> Task statement:
The lines to be extracted begin at the line containing "847x800 pixels. At" and end at the last line of the data below; copy them exactly and leave out the pictures.

=====

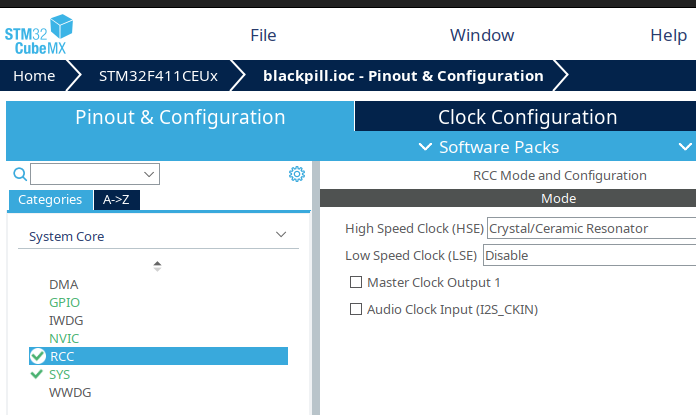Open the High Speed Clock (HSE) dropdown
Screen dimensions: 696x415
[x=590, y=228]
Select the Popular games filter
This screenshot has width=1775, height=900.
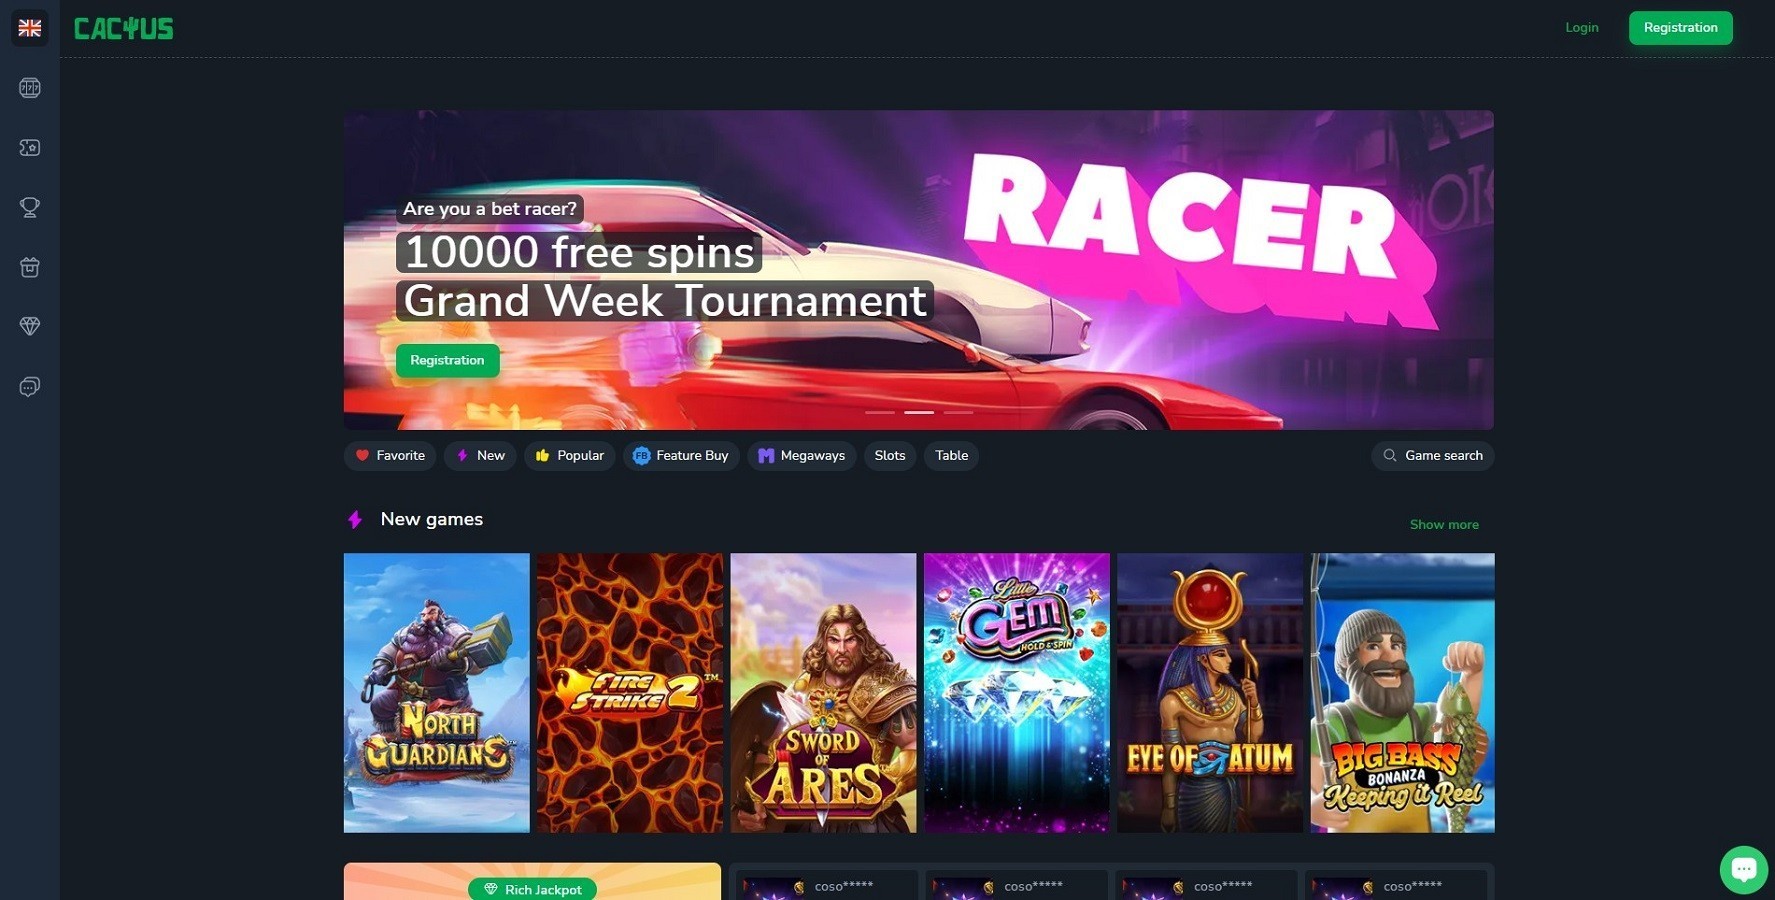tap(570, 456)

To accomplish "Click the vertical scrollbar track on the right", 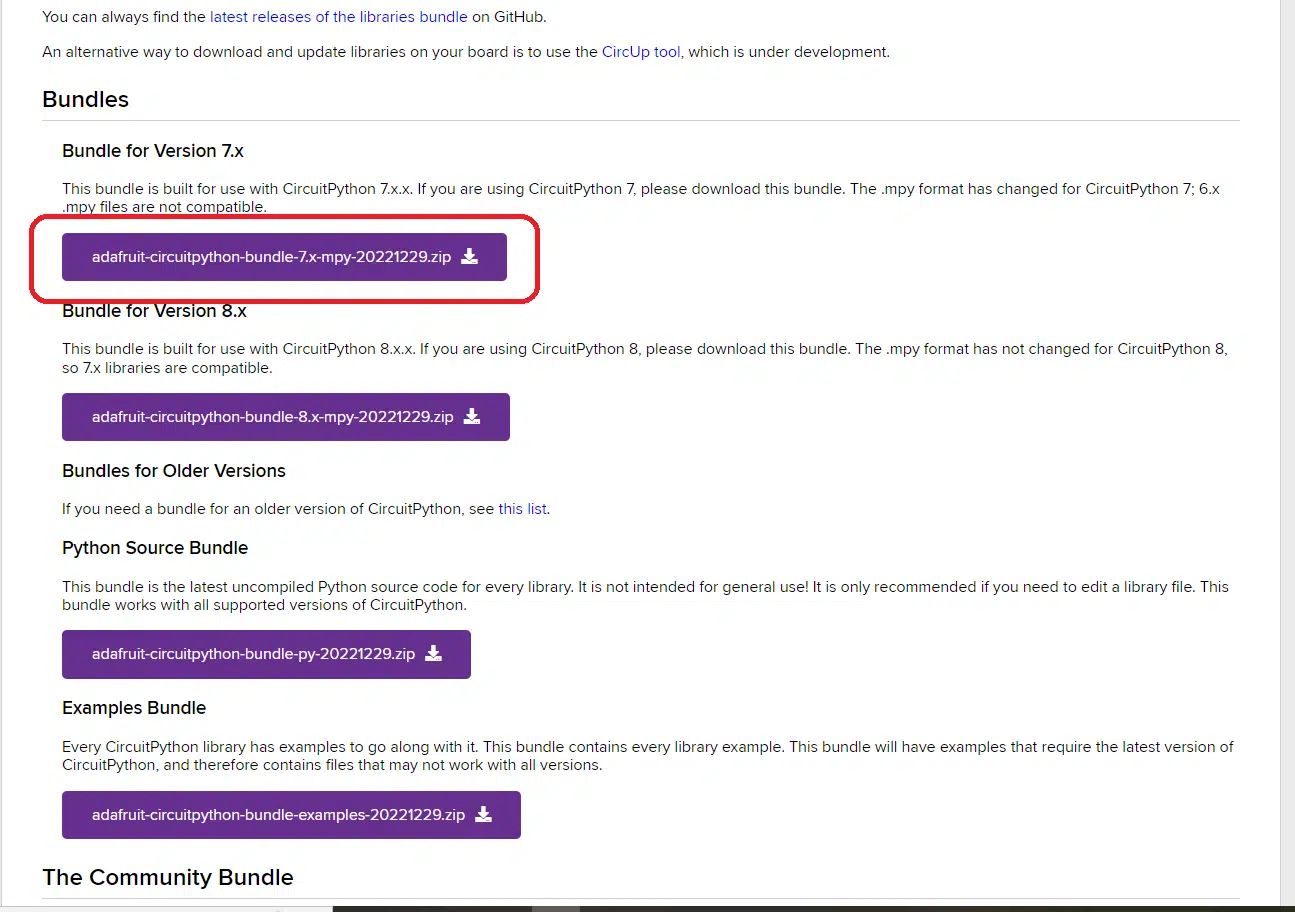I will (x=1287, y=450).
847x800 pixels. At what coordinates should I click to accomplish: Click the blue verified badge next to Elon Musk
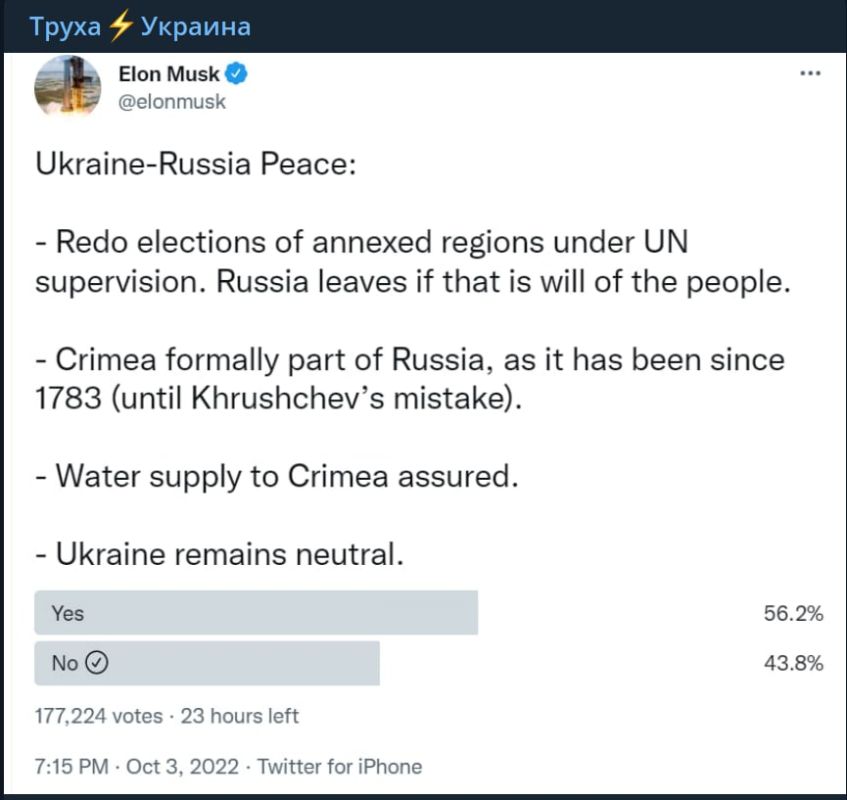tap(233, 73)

=====

> Answer to the problem:
847x800 pixels. At what coordinates should I click to accomplish: Click the blue verified badge next to Elon Musk
tap(233, 73)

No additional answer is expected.